Его дед жил в квартире вместе со своим братом, профессором психиатрии – тот явно был самым успешным в семье. Именно от него мальчик и слышал порой рассказы, из которых понятным становилось, что вокруг всё не то, чем кажется, и жизнь на поверку сложнее. Окунаясь в то время, герой все время сползал в ощущение, что он был тогда заготовкой для невнятного будущего, к чему-то спешил, куда-то его несло, но оглядеться не было времени. Продолжалось так и сейчас.

Его двоюродный дед жил в невиданной по тем временам роскоши – в коммуналке у него была комната в пятьдесят метров и свой телефон в ней, и еще одна комната тут же, да и у мамы была комната этажом ниже. Черный ход со щеколдой, проходные дворы, драки, школа, из которой хотелось поскорее выйти в жизнь. И тут у него начал звучать мотив порядка и активности. Еще в старших классах он пошел в отряд помощи милиции, и тут уже начинался «Мой друг Иван Лапшин», вечерняя школа, лунатически прекрасные мечты о будущем, хорошие и старшие ребята, а вернее те, кто тогда казался взрослым, те, кому хотелось помогать.

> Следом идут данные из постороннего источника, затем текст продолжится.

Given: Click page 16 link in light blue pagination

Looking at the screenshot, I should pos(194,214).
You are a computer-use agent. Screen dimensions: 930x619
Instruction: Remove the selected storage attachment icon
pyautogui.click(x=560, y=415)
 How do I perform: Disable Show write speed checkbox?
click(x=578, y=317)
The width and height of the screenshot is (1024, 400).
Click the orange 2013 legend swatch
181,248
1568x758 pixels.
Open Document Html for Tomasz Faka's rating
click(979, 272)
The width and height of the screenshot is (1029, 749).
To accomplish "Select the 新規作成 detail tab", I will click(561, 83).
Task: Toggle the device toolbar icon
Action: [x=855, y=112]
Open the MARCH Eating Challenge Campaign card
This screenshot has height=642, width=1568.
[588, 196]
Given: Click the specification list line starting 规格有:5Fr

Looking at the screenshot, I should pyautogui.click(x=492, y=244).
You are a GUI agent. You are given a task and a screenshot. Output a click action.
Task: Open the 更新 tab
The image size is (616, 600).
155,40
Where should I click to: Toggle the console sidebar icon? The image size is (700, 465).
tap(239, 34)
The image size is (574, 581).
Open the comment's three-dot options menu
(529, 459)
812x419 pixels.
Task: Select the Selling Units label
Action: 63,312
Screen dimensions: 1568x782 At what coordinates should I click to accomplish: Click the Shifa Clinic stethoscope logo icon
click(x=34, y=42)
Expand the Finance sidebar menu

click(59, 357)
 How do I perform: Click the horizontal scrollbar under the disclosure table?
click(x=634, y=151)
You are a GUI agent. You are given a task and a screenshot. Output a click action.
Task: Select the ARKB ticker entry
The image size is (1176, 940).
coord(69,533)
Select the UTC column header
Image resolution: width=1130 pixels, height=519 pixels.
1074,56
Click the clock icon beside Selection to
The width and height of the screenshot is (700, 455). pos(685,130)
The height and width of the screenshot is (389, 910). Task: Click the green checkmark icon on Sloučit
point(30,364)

Иногда в коучинге имеет особый смысл попросить клиента рассказать о прошлом – редко это бывает в начале, но, скорее, когда уже установилось активное течение процесса. Человек плывет, огоньки случайных воспоминаний мерцают, и происходит то самое углубление и очарование, неожиданный контакт со своей собственной жизнью, вход с непарадного подъезда.


И тут жизнь сделала поворот, это было одно из углублений русла, а этому предшествовали нанесенные половодьем коряги. Это звучало туманно, жестоко, издалека, но мощным гулом, который уже отзывался на последующую жизнь. В его пересказе это называлось «они жгли меня на горелке», нечто из разряда пыток, ужасов, нагрянувших лично к нему жестокостей эпохи.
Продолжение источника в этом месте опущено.